— WORK TO COMPLETE —
Restate exactly, and only, the lines from the one containing "1216x760 pixels. At" through the end of the entries, keeping both endpoints.

Data excerpts:

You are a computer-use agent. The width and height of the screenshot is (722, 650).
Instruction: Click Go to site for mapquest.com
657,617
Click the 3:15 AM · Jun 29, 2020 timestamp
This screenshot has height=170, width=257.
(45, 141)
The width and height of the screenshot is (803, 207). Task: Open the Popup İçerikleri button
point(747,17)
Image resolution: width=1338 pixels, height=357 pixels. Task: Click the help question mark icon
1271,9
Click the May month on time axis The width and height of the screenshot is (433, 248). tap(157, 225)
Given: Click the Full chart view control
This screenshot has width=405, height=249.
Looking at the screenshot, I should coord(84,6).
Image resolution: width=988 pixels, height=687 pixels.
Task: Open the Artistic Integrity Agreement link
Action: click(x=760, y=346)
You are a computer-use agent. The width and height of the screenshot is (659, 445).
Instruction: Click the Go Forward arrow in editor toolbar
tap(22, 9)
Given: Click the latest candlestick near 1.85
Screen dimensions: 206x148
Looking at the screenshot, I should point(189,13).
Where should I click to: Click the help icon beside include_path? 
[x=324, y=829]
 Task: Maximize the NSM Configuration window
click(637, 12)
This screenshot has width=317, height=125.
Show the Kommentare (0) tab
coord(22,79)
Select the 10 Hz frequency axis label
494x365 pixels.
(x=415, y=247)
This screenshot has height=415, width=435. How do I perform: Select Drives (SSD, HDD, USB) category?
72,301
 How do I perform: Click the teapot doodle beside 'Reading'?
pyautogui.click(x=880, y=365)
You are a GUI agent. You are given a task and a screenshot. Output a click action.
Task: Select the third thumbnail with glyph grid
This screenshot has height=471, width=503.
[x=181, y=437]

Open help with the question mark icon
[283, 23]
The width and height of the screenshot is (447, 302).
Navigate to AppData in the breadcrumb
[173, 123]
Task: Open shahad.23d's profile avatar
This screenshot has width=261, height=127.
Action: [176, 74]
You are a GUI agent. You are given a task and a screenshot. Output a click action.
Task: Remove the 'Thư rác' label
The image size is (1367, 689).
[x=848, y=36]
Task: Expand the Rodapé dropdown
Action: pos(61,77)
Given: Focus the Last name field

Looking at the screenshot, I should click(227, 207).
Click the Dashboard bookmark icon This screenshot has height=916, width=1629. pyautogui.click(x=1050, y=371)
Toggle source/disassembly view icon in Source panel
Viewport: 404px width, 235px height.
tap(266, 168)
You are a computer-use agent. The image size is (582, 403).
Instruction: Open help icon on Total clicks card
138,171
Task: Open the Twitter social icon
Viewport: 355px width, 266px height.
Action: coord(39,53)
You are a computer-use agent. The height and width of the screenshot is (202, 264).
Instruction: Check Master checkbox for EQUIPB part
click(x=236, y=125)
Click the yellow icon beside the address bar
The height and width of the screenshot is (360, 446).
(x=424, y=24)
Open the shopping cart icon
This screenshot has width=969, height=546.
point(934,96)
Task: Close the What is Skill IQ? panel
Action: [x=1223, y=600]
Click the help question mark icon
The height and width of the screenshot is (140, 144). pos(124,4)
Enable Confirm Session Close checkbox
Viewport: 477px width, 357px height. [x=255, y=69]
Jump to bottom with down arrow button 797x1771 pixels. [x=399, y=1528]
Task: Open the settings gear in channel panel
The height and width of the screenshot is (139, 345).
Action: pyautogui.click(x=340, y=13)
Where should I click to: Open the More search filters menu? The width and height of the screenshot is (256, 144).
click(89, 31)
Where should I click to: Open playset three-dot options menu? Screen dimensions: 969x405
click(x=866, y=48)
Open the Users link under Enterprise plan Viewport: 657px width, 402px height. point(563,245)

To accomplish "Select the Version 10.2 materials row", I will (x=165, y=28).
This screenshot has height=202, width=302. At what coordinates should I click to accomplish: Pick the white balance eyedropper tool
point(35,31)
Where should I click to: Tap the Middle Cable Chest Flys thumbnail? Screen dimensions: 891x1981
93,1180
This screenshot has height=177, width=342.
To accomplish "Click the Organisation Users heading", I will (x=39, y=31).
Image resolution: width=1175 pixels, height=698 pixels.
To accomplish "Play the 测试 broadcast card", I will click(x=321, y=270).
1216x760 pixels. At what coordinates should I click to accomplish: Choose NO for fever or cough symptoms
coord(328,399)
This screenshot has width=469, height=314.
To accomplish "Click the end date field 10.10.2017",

— SOLUTION FOR THIS PROBLEM —
1216x760 pixels. At what coordinates should I click to accomplish: Choose NO for fever or cough symptoms
coord(328,399)
This screenshot has width=469, height=314.
To accomplish "Click the end date field 10.10.2017",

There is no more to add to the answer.